Sunday, 27 May 2012 06:17
To avoid dilution, HGS buyers would need board’s blessing.
GlaxoSmithKline amended the conditions of its $2.6 billion tender offer for Human Genome Sciences to require the company's board to invalidate a shareholder rights plan it recently adopted to fend off GSK’s bid.
The new rights plan would create “substantial dilution” for anyone attempting to acquire Human Genome Sciences without the approval of its board of directors, HGS said in a regulatory filing describing it.
In response, GSK has now amended its offer to require that the poison pill be invalidated or otherwise made “inapplicable” to GSK's acquisition of HGS, the company said in May 23 statement.
GSK offered HGS $13 per share in cash, a premium of 81 percent to HGS’s closing share price of $7.17 on April 18, the last trading day before HGS publicly disclosed GSK’s private offer.
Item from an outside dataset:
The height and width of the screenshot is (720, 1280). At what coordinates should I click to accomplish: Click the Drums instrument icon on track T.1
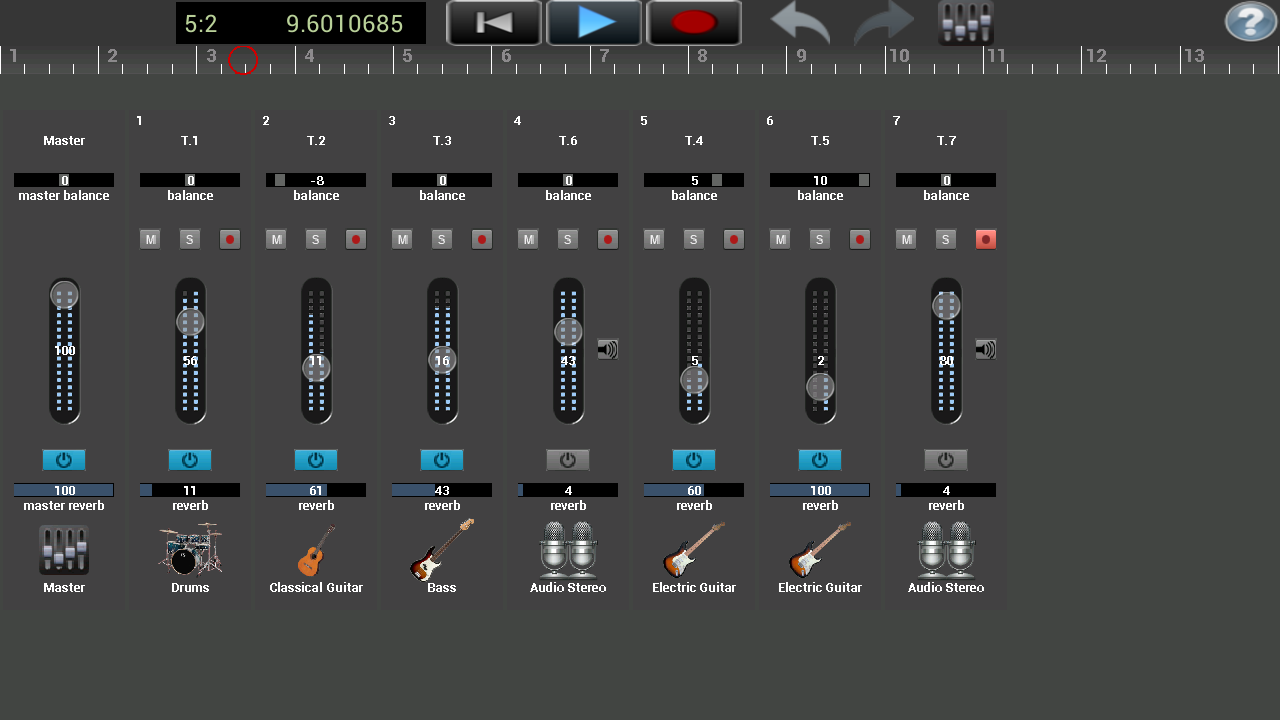(190, 550)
But HGS rejected that offer, calling it “inadequate” and “not in the best interests of HGS and its stockholders.” HGS has characterized the bid as opportunistic since it was made at a time when the company was trading near its 52-week low.
The two companies have been partners since 2006, sharing development costs and profits from HGS’ lupus drug Benlysta, which was first approved in March 2011 by the U.S. Food and Drug Administration. They are also partnered on two late-stage drugs to treat diabetes and heart disease, albiglutide and darapladib.
Should Benlysta sales grow as strongly as HGS predicts, gaining complete control of the drug’s profits could bolster GSK’s bottom line. The deal would also generate cost savings of at least $200 million, GSK predicts. GSK’s latest offer, which expires at midnight June 7, will likely show just how important the deal is to both companies.